- Problem to work on
Each record below should be returned word for word, with no pictures included.

==== Given data ====

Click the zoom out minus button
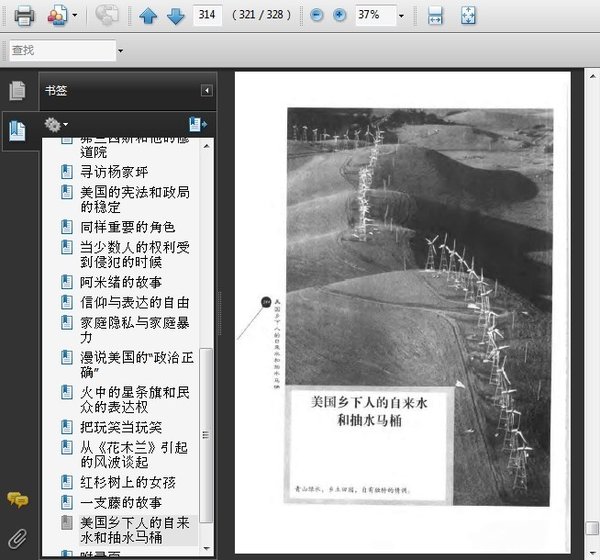Image resolution: width=600 pixels, height=560 pixels. tap(316, 15)

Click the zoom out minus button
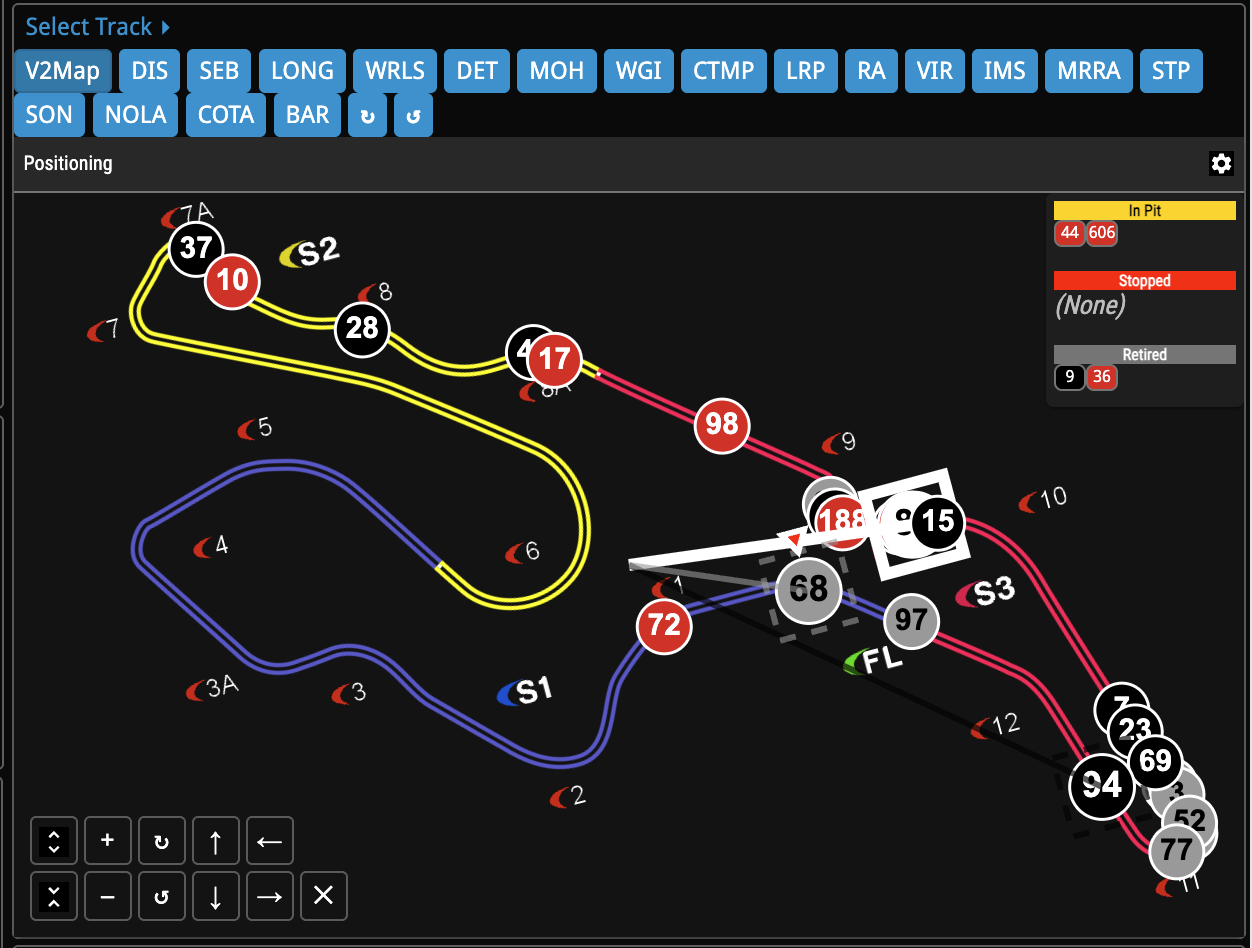(108, 896)
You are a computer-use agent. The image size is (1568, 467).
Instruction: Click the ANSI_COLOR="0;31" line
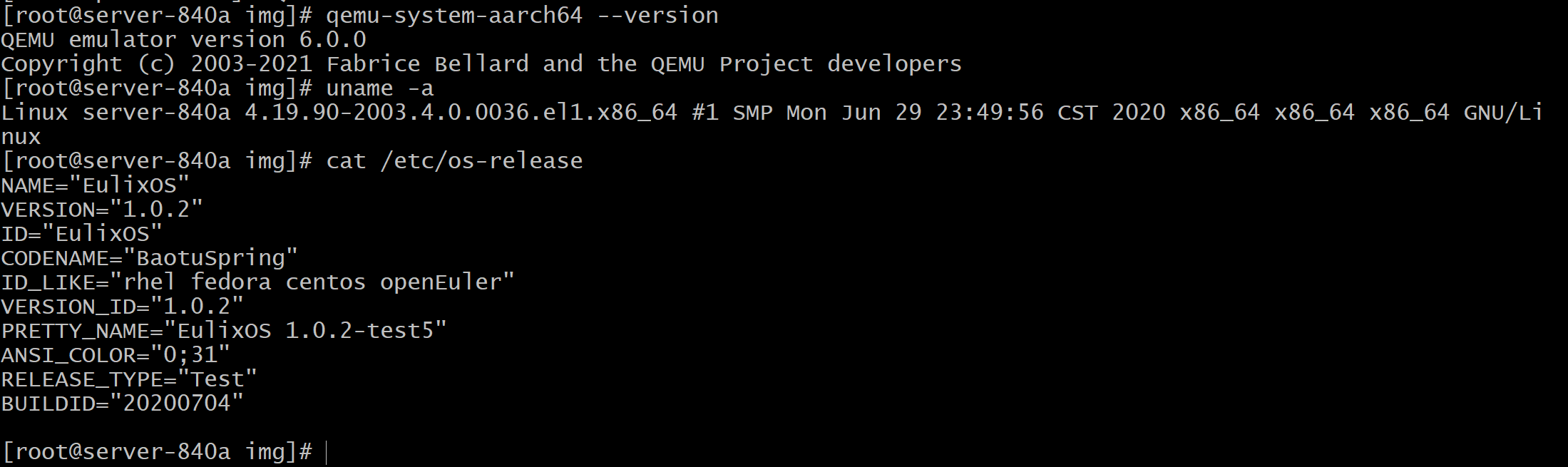pyautogui.click(x=116, y=355)
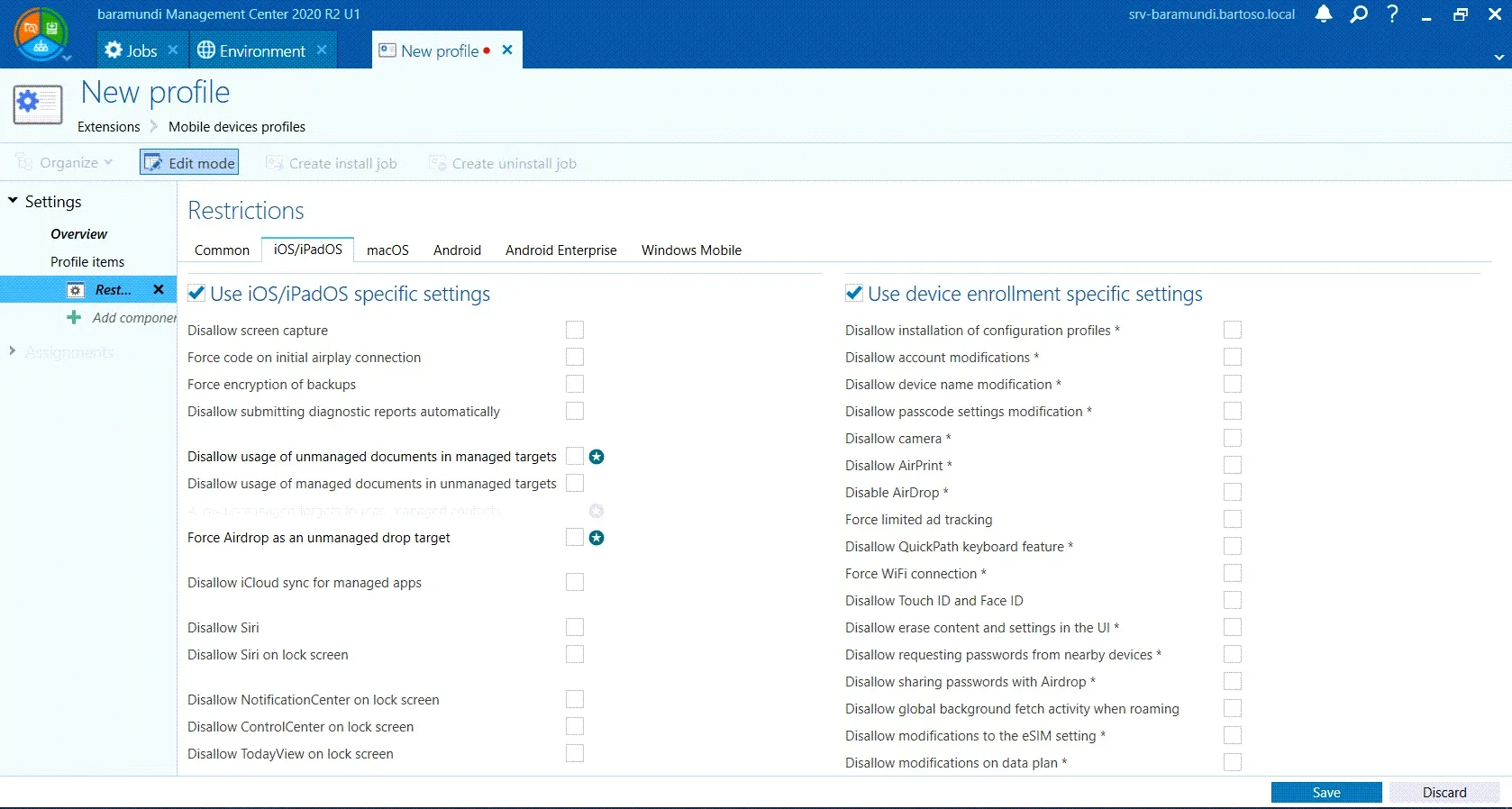Click the star icon beside Force Airdrop option
The height and width of the screenshot is (809, 1512).
[597, 538]
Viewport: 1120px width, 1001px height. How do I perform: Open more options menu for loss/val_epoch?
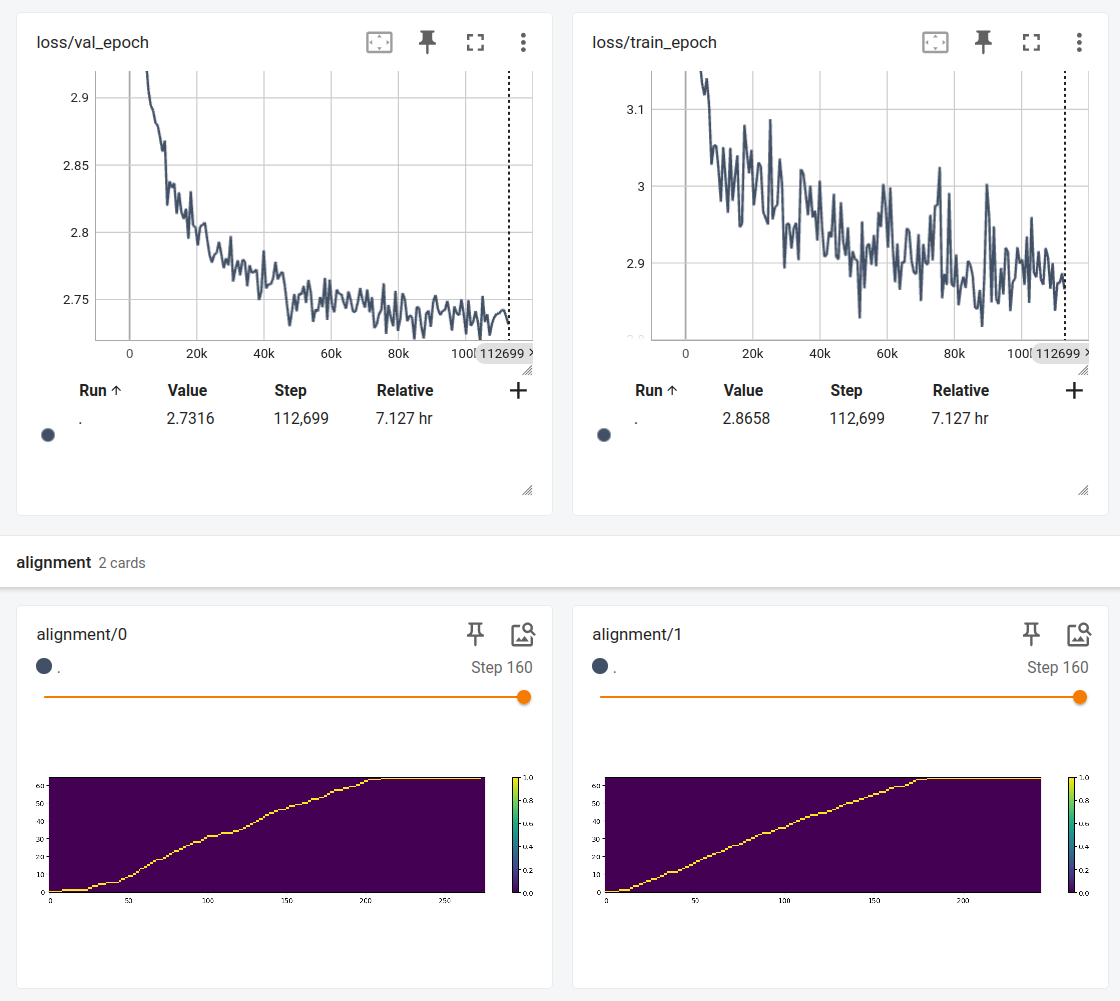pos(523,42)
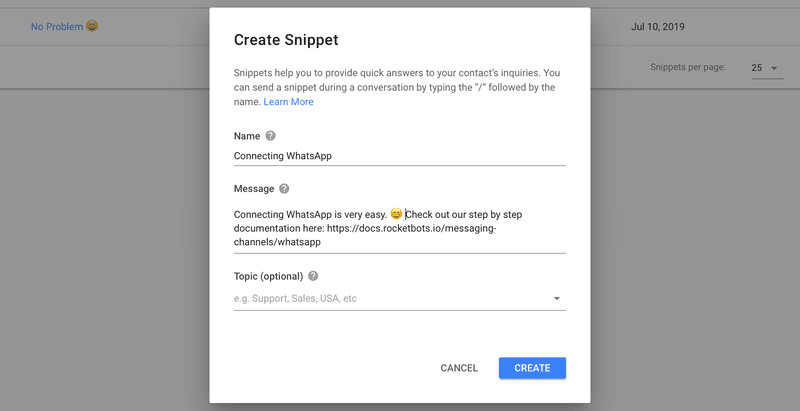Click the Topic (optional) help question icon
Viewport: 800px width, 411px height.
(x=313, y=276)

====

- Solution
Click the zoom out minus button
Image resolution: width=600 pixels, height=560 pixels. tap(316, 15)

Click the zoom out minus button
(108, 896)
You are a computer-use agent. The image size is (1568, 467).
Instruction: Click the ANSI_COLOR="0;31" line
pyautogui.click(x=116, y=355)
Click the star icon beside Force Airdrop option
The height and width of the screenshot is (809, 1512).
[597, 538]
Viewport: 1120px width, 1001px height. How do I perform: Open more options menu for loss/val_epoch?
pos(523,42)
Click the Topic (optional) help question icon
Viewport: 800px width, 411px height.
(x=313, y=276)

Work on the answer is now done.